Le secteur du crédit immobilier fait face à une mutation historique concernant le profil des emprunteurs. Selon les récentes analyses du Haut Conseil de stabilité financière (HCSF), la part des primo-accédants – les foyers n’ayant jamais été propriétaires et ceux n'ayant pas été propriétaires depuis 2 ans – a atteint un sommet inédit. Ainsi, au dernier trimestre 2025, près d'un crédit sur deux (47 à 48 %) leur a été attribué, ce qui marque une progression spectaculaire par rapport au début de la décennie, où ce taux stagnait autour de 31 %.

Ce basculement structurel s'explique principalement par une amélioration notable des conditions de financement. La baisse rapide des taux d'intérêt, passés de 4,2 % fin 2023 à environ 3,06 % à la mi-2025, selon l’Observatoire Crédit Logement, a mécaniquement restauré la capacité d'emprunt de nombreux ménages.
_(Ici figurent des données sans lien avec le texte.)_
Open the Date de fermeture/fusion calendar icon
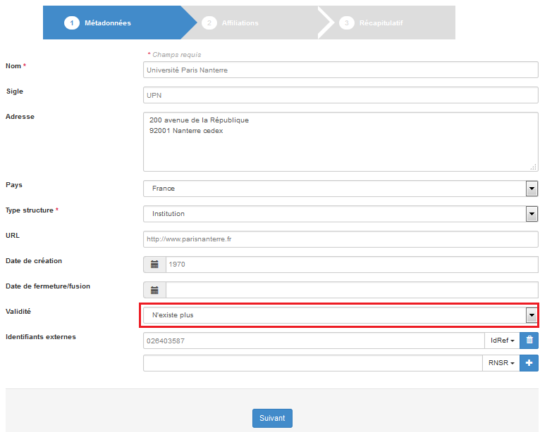Image resolution: width=540 pixels, height=432 pixels. 154,290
Cette dynamique se traduit par une explosion de la production de crédits, qui a presque doublé pour atteindre 13 milliards d'euros mensuels, selon la Banque de France.

Certaines banques accordent des prêts à taux bonifiés aux primo-accédants.

Retour des primo-accédants : les taux n’expliquent pas tout

Au-delà de l'érosion des taux d'intérêt, l'omniprésence actuelle des primo-accédants parmi les emprunteurs résulte d'une volonté politique et bancaire délibérée. « Depuis plus d’un an, la reprise des crédits immobiliers est dirigée vers les primo-accédants. Cela correspond à ce que souhaite le HCSF, qui avait réservé une partie de la marge de flexibilité aux primo-accédants », précise l'institution.

Cette dernière se veut d'ailleurs rassurante quant à la solidité financière de ces profils, jugeant que cette tendance ne fragilise pas l'équilibre économique global. « Il n’y a pas de risque spécifique associé à cette part des primo-accédants », soutient l'organisme de régulation.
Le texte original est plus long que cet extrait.